Now through all of this I was "with" a guy. We met online, but had met a few times in person as well as hotel stays/visits etc. Thinking back to it now you couldn't really have called it a relationship, but we did. We loved each other and wanted to be together. He was from Manchester and called Chris.
So... after leaving college and finally feeling like I had a bit more freedom what did I decide to do next? Move to Manchester to be with Chris. Yep I decided I wanted to be with him and if that's what it took that was what I was going to do. I pretty much abandoned everyone who loved me to be with him. By March I had worked up the courage to tell my Mum. She was heart broken, I was selfish, so on the 4th of April 2007 I moved 250+ miles across the country to be with him.

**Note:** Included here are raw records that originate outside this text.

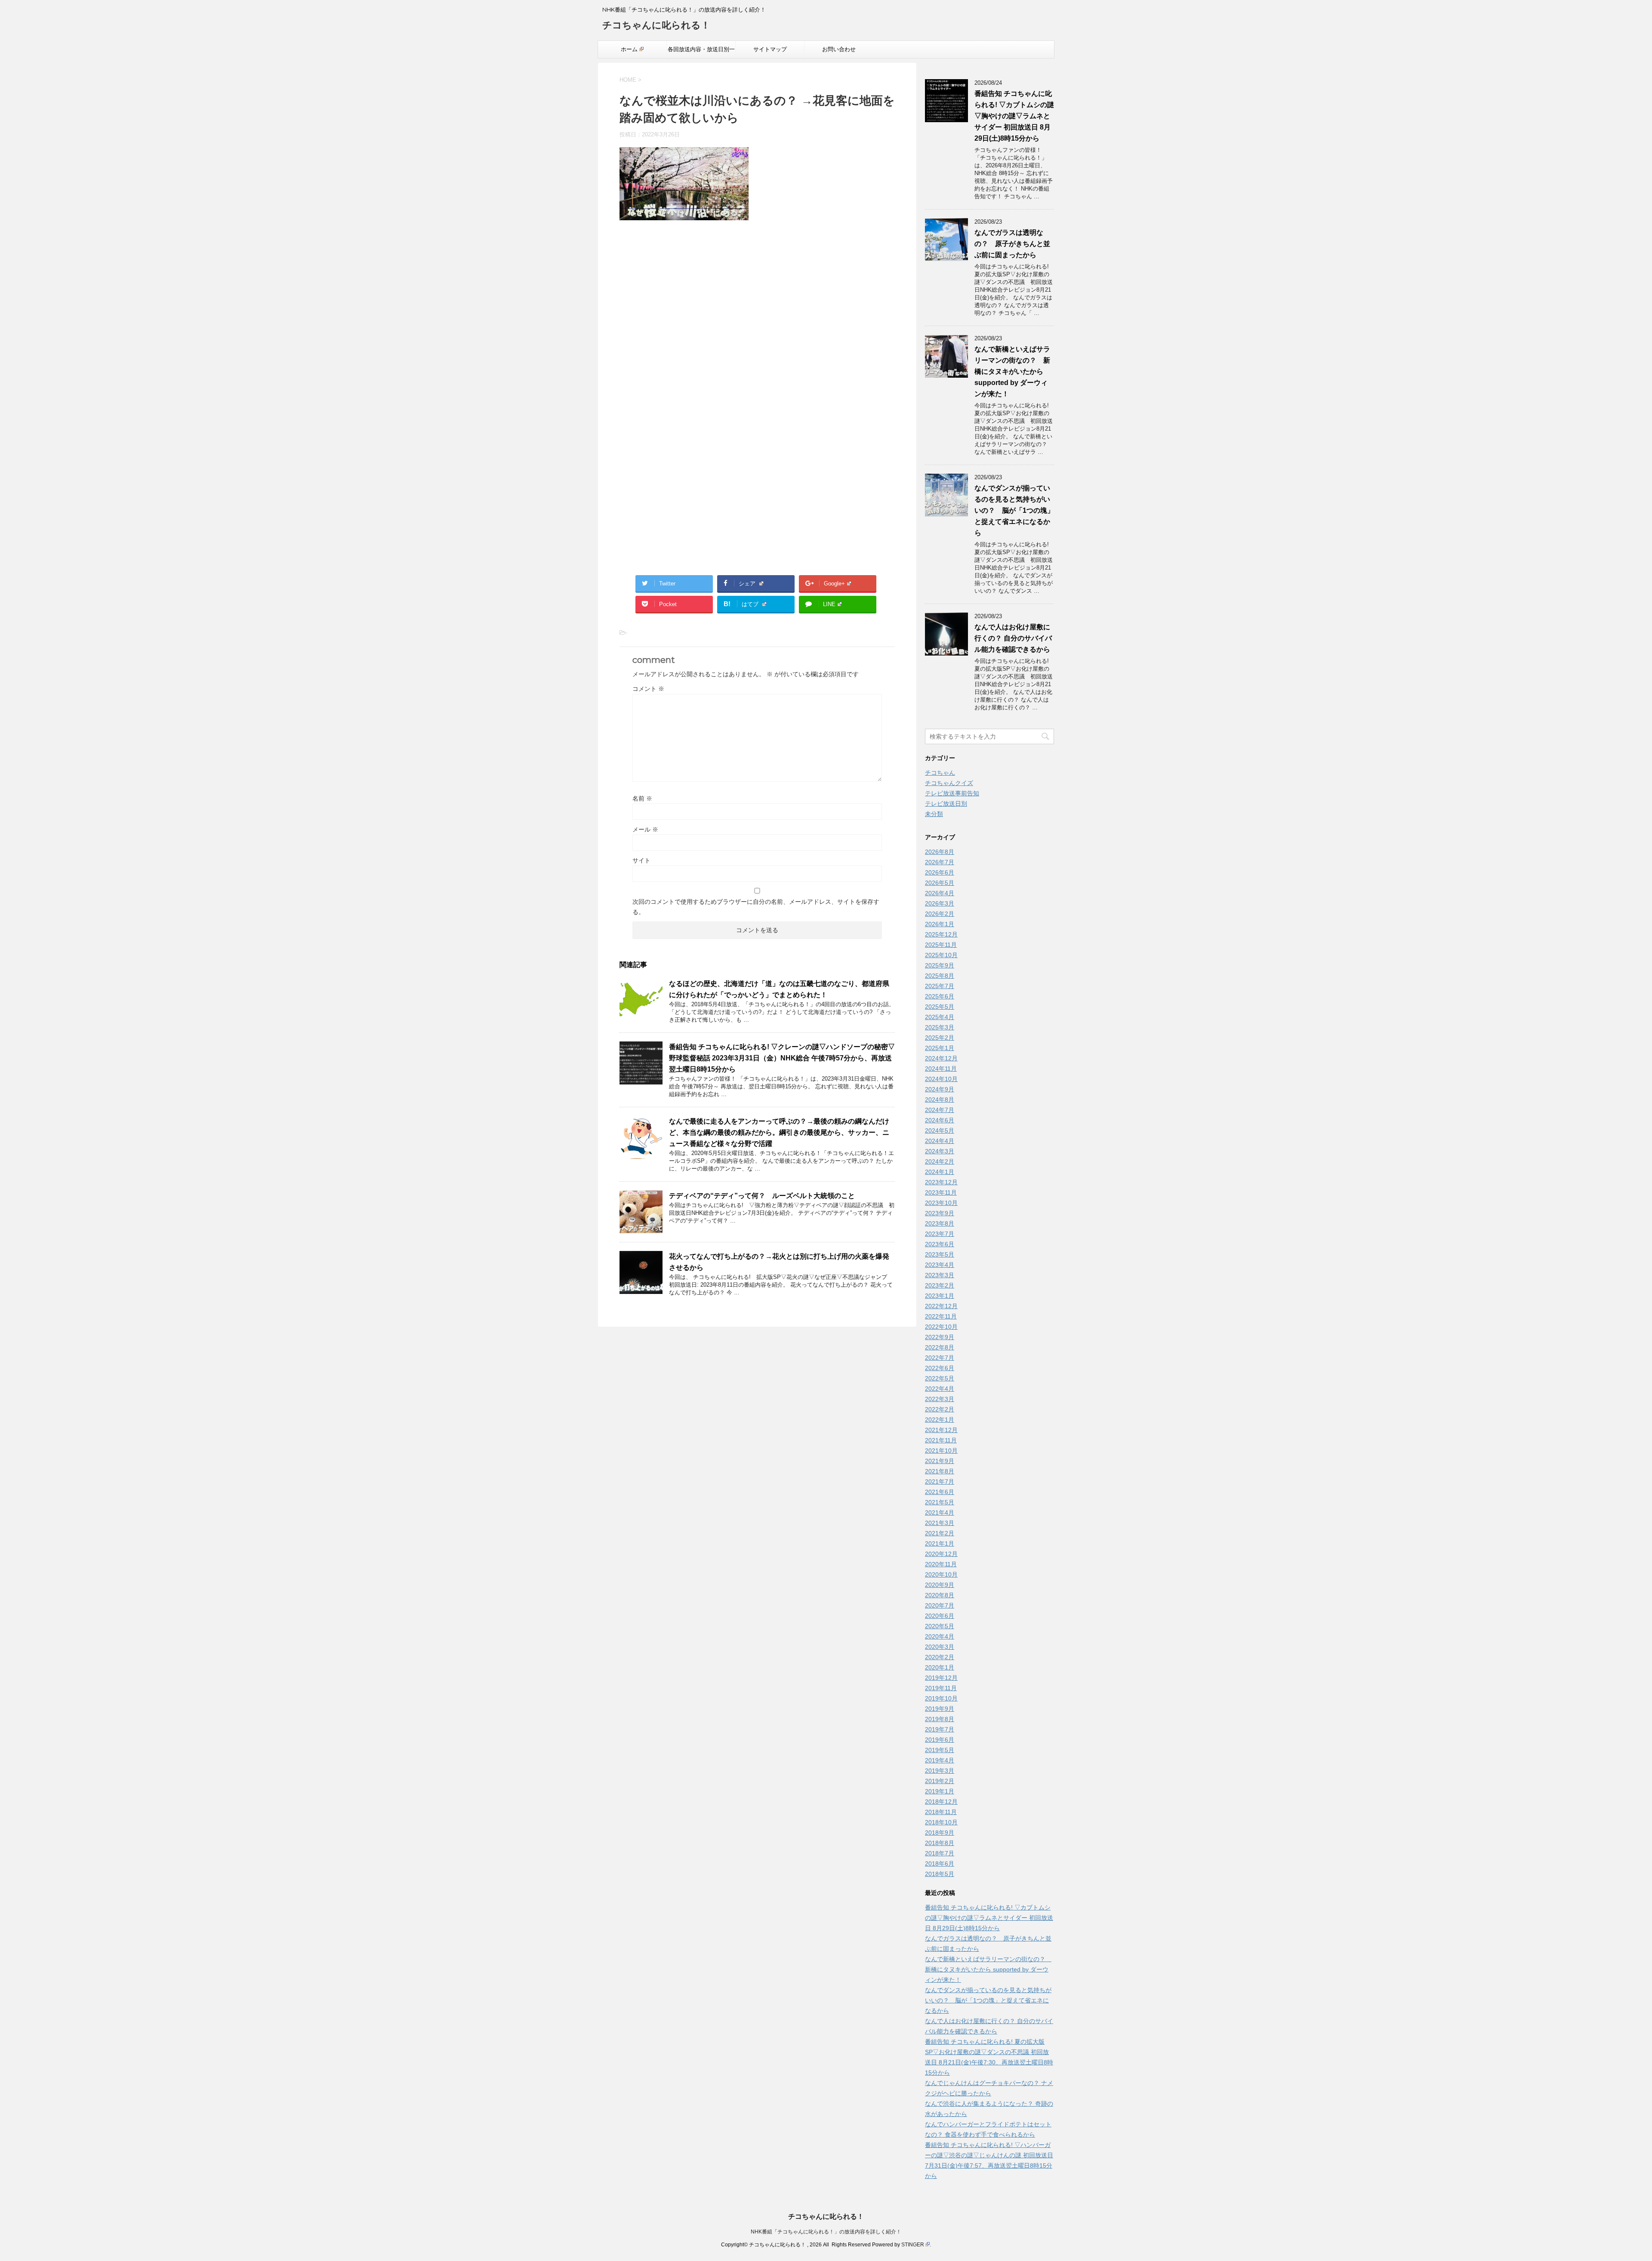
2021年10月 (941, 1450)
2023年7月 (939, 1233)
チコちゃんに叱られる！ (656, 25)
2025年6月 (939, 996)
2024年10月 (941, 1078)
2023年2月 (939, 1285)
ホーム (629, 49)
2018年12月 (941, 1801)
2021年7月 (939, 1481)
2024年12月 (941, 1058)
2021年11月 (941, 1440)
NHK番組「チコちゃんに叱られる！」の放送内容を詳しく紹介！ (826, 2232)
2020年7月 (939, 1605)
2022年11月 (941, 1316)
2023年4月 (939, 1264)
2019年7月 (939, 1729)
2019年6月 (939, 1739)
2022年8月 (939, 1347)
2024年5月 (939, 1130)
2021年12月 (941, 1429)
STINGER (912, 2245)
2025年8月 (939, 975)
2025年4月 (939, 1016)
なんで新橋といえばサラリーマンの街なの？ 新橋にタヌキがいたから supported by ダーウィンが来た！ (1012, 371)
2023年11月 (941, 1192)
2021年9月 (939, 1460)
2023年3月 (939, 1275)
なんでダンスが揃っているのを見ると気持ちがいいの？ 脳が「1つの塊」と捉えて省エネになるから (1014, 510)
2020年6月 (939, 1615)
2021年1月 (939, 1543)
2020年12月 (941, 1553)
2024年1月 (939, 1171)
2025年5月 (939, 1006)
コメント (648, 688)
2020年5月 (939, 1626)
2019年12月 (941, 1677)
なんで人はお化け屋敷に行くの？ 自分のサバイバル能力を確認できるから (1013, 638)
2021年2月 (939, 1533)
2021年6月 (939, 1491)
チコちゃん (940, 772)
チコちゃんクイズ (949, 782)
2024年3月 (939, 1151)
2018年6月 (939, 1863)
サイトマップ (770, 49)
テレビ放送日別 (946, 803)
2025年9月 (939, 965)
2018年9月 (939, 1832)
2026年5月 (939, 882)
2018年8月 (939, 1842)
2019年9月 (939, 1708)
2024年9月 (939, 1089)
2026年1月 (939, 924)
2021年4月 (939, 1512)
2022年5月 (939, 1378)
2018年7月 (939, 1853)
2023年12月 (941, 1182)
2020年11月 (941, 1564)
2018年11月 (941, 1811)
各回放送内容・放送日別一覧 (701, 52)
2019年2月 (939, 1780)
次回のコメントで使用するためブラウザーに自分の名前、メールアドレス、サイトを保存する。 (755, 906)
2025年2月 (939, 1037)
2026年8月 (939, 851)
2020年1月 (939, 1667)
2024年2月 (939, 1161)
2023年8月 (939, 1223)
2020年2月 (939, 1657)
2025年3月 (939, 1027)
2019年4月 (939, 1760)
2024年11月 (941, 1068)
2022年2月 (939, 1409)
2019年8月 (939, 1719)
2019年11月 (941, 1688)
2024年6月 (939, 1120)
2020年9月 (939, 1584)
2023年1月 (939, 1295)
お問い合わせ (839, 49)
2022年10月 (941, 1326)
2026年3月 (939, 903)
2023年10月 (941, 1202)
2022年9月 (939, 1337)
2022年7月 (939, 1357)
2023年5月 (939, 1254)
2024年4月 (939, 1140)
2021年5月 (939, 1502)
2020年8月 (939, 1595)
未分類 (934, 813)
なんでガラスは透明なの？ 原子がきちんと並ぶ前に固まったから (1012, 244)
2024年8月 (939, 1099)
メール (645, 829)
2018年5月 (939, 1873)
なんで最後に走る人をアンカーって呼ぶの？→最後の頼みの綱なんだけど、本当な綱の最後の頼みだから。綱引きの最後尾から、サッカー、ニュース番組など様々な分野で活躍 (779, 1132)
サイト (641, 860)
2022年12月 (941, 1306)
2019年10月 (941, 1698)
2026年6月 (939, 872)
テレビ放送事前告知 (952, 793)
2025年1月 (939, 1047)
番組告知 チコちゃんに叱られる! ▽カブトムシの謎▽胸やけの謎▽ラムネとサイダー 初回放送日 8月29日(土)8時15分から (1014, 116)
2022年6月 (939, 1368)
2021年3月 (939, 1522)
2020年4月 (939, 1636)
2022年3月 (939, 1398)
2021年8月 (939, 1471)
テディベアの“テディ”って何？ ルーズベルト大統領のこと (762, 1195)
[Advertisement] (757, 319)
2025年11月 (941, 944)
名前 (642, 798)
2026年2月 (939, 913)
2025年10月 (941, 955)
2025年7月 (939, 986)
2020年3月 (939, 1646)
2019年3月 (939, 1770)
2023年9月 (939, 1213)
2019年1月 (939, 1791)
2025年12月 (941, 934)
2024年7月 (939, 1109)
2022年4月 (939, 1388)
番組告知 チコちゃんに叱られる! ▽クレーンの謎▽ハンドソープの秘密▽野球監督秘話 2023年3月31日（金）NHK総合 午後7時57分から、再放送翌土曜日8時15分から (782, 1058)
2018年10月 (941, 1822)
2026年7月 (939, 862)
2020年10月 (941, 1574)
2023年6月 (939, 1244)
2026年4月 (939, 893)
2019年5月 (939, 1750)
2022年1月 (939, 1419)
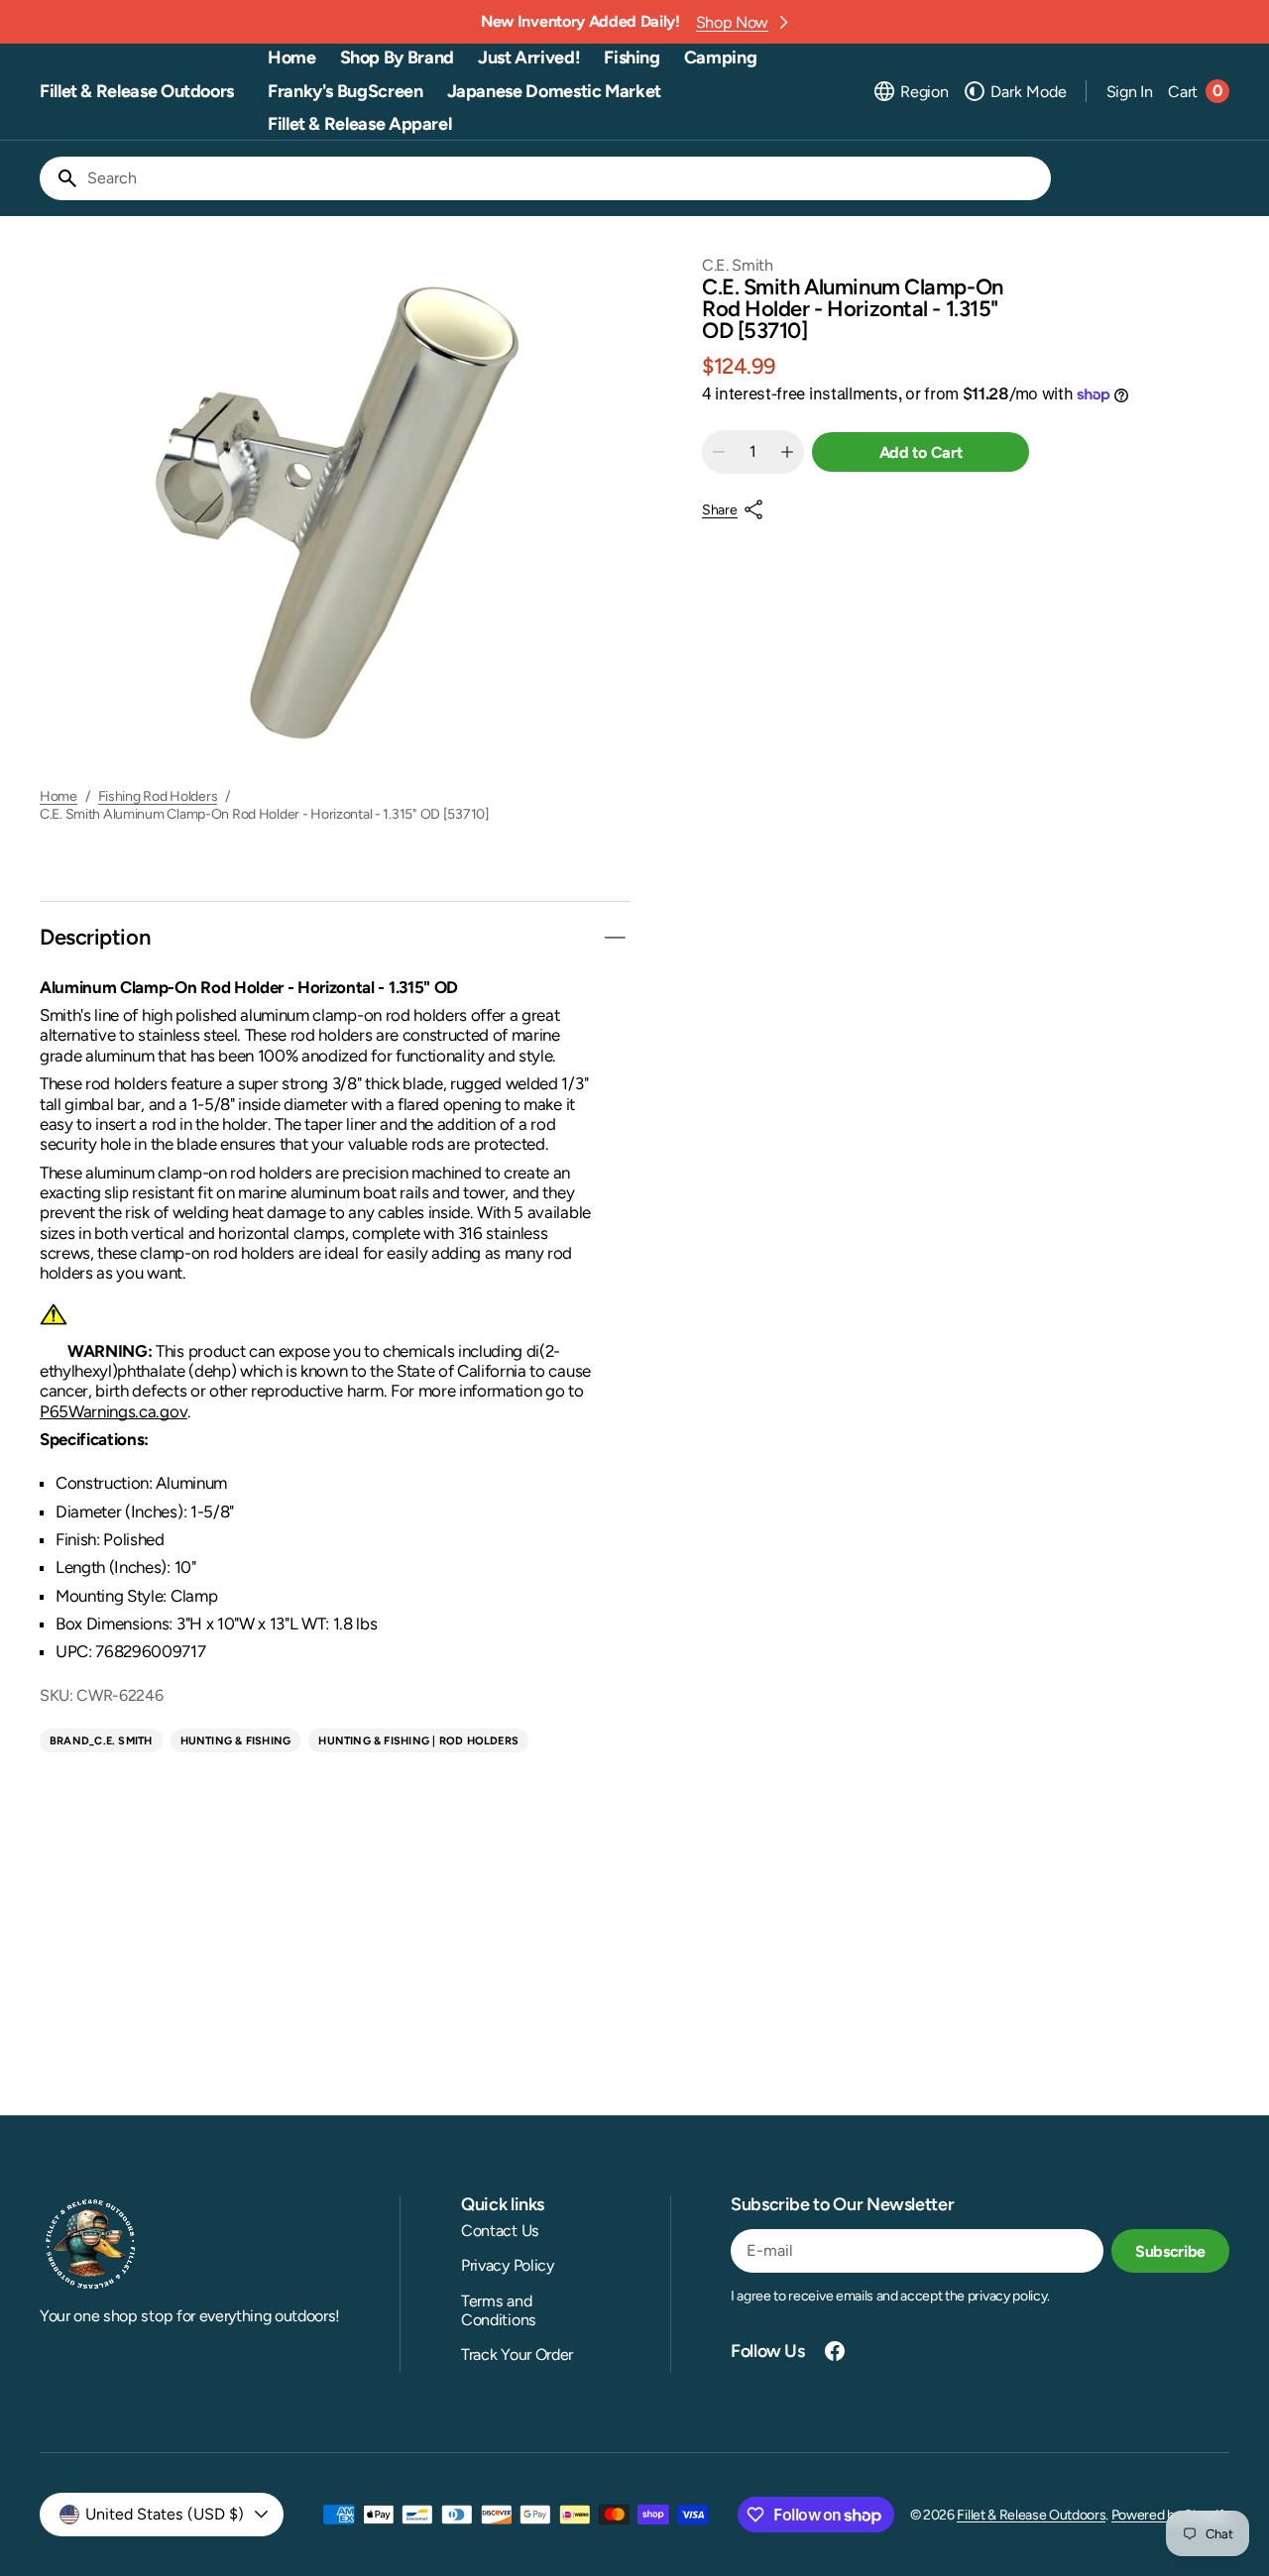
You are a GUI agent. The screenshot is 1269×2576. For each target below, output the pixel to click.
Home (58, 797)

Now I don't want to go into huge detail about all this now because things are a bit raw and painful regarding Chris at the moment... Just put it this way - we were together about 6 and a half years, probably closer to 7 years, we got our own place (a crappy 3 bed house in Partington) we got engaged (!) and were engaged for almost 2 years. Then he dropped the bomb one night that things weren't working out. We'd grown apart, he didn't "want" me anymore (if you get my drift) etc. etc...
So I have now come back home with my tail between my legs and am now starting my life all over again, and trying to do it the right way this time. I will never abandon my friends and family again, and I will never put enough trust in another human being ever again that they have the ability to hurt me the way Chris has. That's a promise.
About a year ago I started to attempt to lose weight on Slimming World (I will refer to this as SW) not very successfully, but I tried. So this blog will be following my weight loss journey, and also the long hard slog at trying to create a life for myself out of the scraps I have left!
I hope you enjoy the ride, and I hope we all make it through together!